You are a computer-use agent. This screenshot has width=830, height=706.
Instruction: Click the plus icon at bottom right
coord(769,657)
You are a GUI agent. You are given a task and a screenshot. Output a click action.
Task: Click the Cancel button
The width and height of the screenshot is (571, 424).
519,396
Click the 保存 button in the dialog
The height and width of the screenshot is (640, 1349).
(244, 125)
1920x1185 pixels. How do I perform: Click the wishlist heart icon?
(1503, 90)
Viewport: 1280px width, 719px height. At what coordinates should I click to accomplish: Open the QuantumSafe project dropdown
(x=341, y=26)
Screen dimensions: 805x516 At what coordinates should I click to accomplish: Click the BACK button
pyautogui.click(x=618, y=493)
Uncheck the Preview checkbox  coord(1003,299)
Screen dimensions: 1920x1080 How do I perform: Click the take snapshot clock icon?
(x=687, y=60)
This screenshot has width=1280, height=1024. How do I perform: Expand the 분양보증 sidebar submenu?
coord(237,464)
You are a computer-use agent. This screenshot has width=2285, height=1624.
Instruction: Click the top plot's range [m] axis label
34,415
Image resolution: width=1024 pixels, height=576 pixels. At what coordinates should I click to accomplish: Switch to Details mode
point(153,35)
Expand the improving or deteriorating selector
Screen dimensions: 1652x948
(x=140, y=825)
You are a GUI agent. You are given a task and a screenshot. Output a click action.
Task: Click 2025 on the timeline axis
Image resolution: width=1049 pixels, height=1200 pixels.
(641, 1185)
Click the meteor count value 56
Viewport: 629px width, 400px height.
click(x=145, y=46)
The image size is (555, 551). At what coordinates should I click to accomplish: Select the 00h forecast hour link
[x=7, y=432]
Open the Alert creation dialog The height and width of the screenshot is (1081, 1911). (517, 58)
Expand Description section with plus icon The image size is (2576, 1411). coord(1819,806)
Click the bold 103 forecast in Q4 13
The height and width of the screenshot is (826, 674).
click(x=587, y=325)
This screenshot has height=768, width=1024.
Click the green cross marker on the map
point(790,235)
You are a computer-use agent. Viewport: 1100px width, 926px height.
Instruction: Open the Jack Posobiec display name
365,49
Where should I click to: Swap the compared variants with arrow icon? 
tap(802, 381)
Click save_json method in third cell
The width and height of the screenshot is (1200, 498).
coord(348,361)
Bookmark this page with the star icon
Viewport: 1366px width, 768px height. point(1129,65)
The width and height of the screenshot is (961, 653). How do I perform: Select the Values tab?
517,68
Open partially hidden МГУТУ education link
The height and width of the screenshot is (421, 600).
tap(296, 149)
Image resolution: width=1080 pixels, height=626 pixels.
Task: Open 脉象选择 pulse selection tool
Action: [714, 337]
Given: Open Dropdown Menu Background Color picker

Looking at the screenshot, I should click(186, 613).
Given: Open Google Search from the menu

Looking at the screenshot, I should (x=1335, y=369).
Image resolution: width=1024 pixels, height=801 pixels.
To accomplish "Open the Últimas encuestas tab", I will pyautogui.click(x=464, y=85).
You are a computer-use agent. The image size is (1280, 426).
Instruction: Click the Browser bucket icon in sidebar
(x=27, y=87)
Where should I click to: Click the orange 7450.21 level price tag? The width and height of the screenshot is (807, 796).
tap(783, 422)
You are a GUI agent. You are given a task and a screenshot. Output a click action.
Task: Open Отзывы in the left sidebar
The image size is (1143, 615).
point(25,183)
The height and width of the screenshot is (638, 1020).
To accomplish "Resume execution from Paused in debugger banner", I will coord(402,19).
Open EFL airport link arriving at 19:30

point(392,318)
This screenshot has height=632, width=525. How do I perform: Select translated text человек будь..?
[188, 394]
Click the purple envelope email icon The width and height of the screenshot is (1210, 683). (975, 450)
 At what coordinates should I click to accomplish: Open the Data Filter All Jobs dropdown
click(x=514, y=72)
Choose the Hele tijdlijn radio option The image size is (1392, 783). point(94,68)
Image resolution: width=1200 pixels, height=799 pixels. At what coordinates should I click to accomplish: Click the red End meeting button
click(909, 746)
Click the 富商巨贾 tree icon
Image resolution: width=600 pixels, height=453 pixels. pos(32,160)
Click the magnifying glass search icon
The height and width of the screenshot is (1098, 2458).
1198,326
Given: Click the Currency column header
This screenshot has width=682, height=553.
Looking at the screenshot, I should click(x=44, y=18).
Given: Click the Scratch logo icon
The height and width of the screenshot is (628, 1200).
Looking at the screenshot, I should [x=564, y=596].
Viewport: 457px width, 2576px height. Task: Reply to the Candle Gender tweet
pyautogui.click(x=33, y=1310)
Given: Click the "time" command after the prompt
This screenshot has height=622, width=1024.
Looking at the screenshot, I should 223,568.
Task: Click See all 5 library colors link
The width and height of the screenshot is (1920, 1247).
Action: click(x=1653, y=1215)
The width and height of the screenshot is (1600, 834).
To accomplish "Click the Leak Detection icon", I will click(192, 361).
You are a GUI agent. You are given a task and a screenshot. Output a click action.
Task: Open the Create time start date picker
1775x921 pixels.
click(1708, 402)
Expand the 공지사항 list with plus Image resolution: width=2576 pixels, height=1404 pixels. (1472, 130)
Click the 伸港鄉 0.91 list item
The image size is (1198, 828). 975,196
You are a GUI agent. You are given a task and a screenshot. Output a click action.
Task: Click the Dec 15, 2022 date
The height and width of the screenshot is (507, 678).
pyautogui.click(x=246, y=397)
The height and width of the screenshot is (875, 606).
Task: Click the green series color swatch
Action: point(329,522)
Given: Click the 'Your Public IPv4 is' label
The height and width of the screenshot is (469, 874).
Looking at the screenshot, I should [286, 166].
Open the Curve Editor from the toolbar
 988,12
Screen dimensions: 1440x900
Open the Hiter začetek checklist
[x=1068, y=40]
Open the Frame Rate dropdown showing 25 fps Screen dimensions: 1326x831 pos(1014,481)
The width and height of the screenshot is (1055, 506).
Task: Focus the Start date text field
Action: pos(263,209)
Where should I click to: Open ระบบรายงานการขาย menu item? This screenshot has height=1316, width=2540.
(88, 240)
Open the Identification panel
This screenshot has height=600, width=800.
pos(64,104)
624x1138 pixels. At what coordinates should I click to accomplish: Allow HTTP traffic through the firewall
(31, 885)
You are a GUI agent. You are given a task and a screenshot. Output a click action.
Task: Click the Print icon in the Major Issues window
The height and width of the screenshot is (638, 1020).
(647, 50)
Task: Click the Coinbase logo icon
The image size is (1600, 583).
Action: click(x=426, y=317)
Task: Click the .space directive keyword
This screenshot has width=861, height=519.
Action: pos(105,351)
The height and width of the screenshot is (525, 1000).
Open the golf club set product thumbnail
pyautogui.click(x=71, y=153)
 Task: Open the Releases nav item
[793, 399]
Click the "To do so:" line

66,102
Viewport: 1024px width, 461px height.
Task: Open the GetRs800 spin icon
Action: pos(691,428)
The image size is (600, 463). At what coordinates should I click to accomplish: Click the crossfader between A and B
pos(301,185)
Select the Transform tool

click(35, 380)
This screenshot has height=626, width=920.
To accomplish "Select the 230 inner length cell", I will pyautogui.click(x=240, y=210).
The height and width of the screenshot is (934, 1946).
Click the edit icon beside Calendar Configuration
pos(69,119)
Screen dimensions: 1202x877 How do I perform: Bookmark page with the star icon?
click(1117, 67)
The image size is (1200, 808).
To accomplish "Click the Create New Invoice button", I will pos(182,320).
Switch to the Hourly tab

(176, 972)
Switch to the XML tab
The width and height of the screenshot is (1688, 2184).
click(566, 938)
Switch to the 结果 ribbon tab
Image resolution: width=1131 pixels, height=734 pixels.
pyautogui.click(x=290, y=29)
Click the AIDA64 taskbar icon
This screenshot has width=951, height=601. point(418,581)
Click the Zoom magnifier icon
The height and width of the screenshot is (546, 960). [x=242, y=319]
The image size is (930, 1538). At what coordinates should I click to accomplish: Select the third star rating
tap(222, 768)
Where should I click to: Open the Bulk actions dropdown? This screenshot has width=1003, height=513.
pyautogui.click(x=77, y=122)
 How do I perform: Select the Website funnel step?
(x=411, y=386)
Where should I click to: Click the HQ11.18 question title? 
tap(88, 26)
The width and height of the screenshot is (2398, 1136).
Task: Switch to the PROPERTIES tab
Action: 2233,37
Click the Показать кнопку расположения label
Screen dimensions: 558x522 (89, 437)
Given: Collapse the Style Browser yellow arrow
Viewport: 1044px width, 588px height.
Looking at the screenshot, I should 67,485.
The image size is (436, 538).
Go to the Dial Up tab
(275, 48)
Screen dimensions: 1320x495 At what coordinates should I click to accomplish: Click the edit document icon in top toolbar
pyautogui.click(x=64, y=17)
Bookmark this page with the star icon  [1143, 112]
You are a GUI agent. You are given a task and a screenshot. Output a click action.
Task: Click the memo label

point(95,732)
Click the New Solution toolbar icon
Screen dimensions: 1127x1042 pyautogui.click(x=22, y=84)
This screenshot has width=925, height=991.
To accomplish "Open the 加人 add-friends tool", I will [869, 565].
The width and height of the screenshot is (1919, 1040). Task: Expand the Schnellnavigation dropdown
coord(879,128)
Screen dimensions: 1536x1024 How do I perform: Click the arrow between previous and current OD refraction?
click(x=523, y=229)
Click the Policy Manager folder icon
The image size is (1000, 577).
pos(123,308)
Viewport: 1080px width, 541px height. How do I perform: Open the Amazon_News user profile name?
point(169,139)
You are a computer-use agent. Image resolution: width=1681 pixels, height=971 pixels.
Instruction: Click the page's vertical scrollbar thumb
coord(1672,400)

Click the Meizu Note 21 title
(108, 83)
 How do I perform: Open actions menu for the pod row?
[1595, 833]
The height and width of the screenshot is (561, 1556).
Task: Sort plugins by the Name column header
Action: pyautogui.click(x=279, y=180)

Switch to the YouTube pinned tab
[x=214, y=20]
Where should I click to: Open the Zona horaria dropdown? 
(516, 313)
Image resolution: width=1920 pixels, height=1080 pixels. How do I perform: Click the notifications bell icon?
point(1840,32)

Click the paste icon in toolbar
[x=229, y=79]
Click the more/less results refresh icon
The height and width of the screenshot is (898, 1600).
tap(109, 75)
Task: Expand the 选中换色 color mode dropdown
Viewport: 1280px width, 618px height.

» Written instruction
From the records, pick out every line that contains the string "link", treating uppercase and lowercase as different.

» Result
The image size is (555, 551). At what coordinates should I click to accomplish: Select the 00h forecast hour link
Open partially hidden МГУТУ education link
Open EFL airport link arriving at 19:30
Task: Click See all 5 library colors link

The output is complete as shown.